ANWEISUNG 1: Wie viel hat das Kabel mit Wandler für den NTSC-Cube laut Azrael_SEt im Forumsthread damals gekostet?
ANWEISUNG 2: Gib aus dem Forumsthread den Abschnitt von "MFG, maniac" bis einschließlich "also einen S-Video-Converter." wortgetreu wieder.

AUSZUG ZUM LESEN:
◆ ◆ ◆ ◆ ◆

# Adapter Composite Video auf VGA



## Der Maniac (23. August 2010)

Hallo Leute!

Ich suche einen Adapter um von Composite Video auf VGA zu kommen, sowasin der Richtung... 

Da könnte ich den jetzt kaufen, ich suche aber die Pinbelegung bzw. die Schaltung die noch dazwischen gehört, da ich mir den selber bauen möchte...

Hat das wer? Wäre nett wenn das jemand posten könnte, ich habe nur Adapter von Scart -> VGA gefunden...^^

Sinn: Ich möchte meinen Gamecube an einen meiner Monitore anschliessen xD


MFG, maniac


----------



## Azrael_SEt (23. August 2010)

Du hast also einen NTSC-Cube?
Für den gibts nen entsprechendes Kabel, dürfte aber schwer zu bekommen sein. (Ist kein Kabel im eigentlichen Sinn, sondern mit nem Wandler dazwischen. Hat damals 100 Mark gekostet....)

Das Kabel das du rausgesucht hast ist das falsche! Du brauchst S-Video auf VGA und nicht VGA auf S-Video! Dafür gibts kein Kabel da ja analog ausgegeben wird und das kann man nicht einfach in digital umwandeln. Du brauchst also einen S-Video-Converter.
Das was du suchst ist sowas hier:
BNC/ SVHS S-Video zu VGA Wide Screen Konverter Adapter bei eBay.de: Kabel Adapter (endet 18.09.10 19:36:07 MESZ)

Die Dinger kosten überall ca. 35€ (teilweise mit extra Stromanschluß).

(Hatte das selbe Problem auch schonmal, hab das dann einfach in den S-Video-Eingang am Laptop gesteckt , hat aber heute auch keiner mehr). TV-Karte würde noch gehen, dann muss aber immer der Rechner laufen.


----------



## Der Maniac (23. August 2010)

Würder der hier auch funktionieren? oder is das wieder nur VGA -> Composite und net umgekehrt?


----------



## GR-Thunderstorm (31. August 2010)

Da ich das gleiche Problem habe, schließe ich mich diesem Thread mal an.

Ich habe eine PS2 und möchte sie an meinen Monitor mittels DSub anschließen.

Hat jemand Erfahrung mit diesem Kasten was die Bildqualität betrifft?

Video zu VGA/SVGA/XGA/SXGA Konverter V2V: Amazon.de: Elektronik


----------



## Der Maniac (4. September 2010)

Den kannste inne Tonne treten, hab den grade wieder zurückgeschickt -.-' Der Controller für den Videostandart (PAL, NTSC usw.) is fehlerhaft in allen Modellen o.O Der schaltet von selber durch >_<

Pc TV Konverter: Amazon.de: Elektronik

Den hol ich mir als nächstes, mal sehen ob der mehr taugt... Ich hoffe schon, will endlich Ocarina of Time Master Quest zocken


----------



## GR-Thunderstorm (7. September 2010)

Der Maniac schrieb:


> Den kannste inne Tonne treten, hab den grade wieder zurückgeschickt -.-' Der Controller für den Videostandart (PAL, NTSC usw.) is fehlerhaft in allen Modellen o.O Der schaltet von selber durch >_<
> 
> Pc TV Konverter: Amazon.de: Elektronik
> 
> Den hol ich mir als nächstes, mal sehen ob der mehr taugt... Ich hoffe schon, will endlich Ocarina of Time Master Quest zocken



Also bei mir funzt er derzeit tadellos. ^^ Einziges Manko wäre, dass der Kasten nur 16:10 Formate unterstützt und dann auch nur maximal 1680x1050.

Aber endlich kann ich wieder Amplitude zocken. 

Ich hab mir jetzt noch ein Component-Kabel für die PS2 inkl Adapter auf DSub geholt. Mal sehen, wie das aussieht.  Das soll wohl das beste Bild liefern.
Wenn das funzt, schick ich den Kasten wieder zurück.


----------



## Der Maniac (10. September 2010)

Sowas gibts auch für meinen Gamecube... Günstigstes Angebot inner EU: 90€ o.O Da bekommt man mittlerweile 3!!!! Gamecubes für! *aggro* ._.


----------

◆ ◆ ◆ ◆ ◆

DATEN:
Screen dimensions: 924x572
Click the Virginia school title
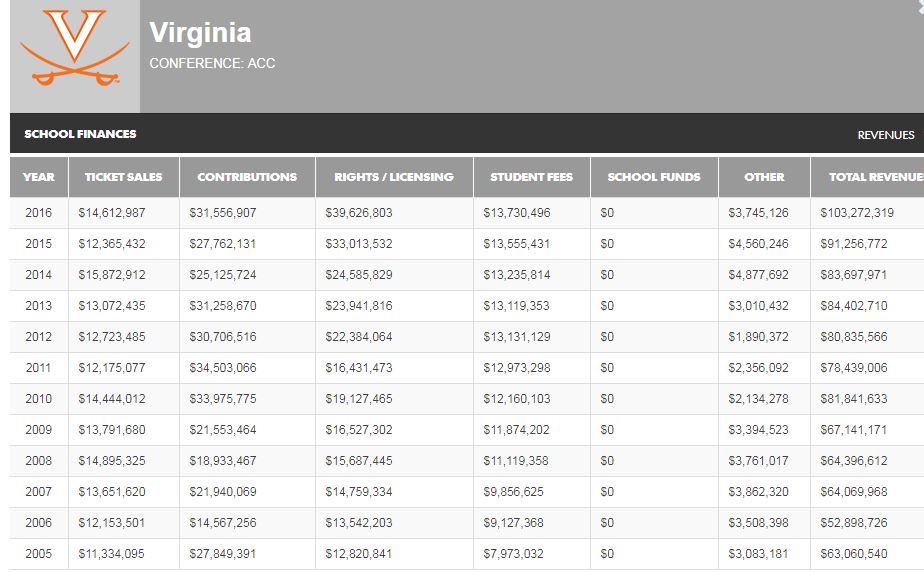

◆ ◆ ◆ ◆ ◆

FERTIGE ANTWORT 1: 100 Mark.

FERTIGE ANTWORT 2:
MFG, maniac


----------



## Azrael_SEt (23. August 2010)

Du hast also einen NTSC-Cube?
Für den gibts nen entsprechendes Kabel, dürfte aber schwer zu bekommen sein. (Ist kein Kabel im eigentlichen Sinn, sondern mit nem Wandler dazwischen. Hat damals 100 Mark gekostet....)

Das Kabel das du rausgesucht hast ist das falsche! Du brauchst S-Video auf VGA und nicht VGA auf S-Video! Dafür gibts kein Kabel da ja analog ausgegeben wird und das kann man nicht einfach in digital umwandeln. Du brauchst also einen S-Video-Converter.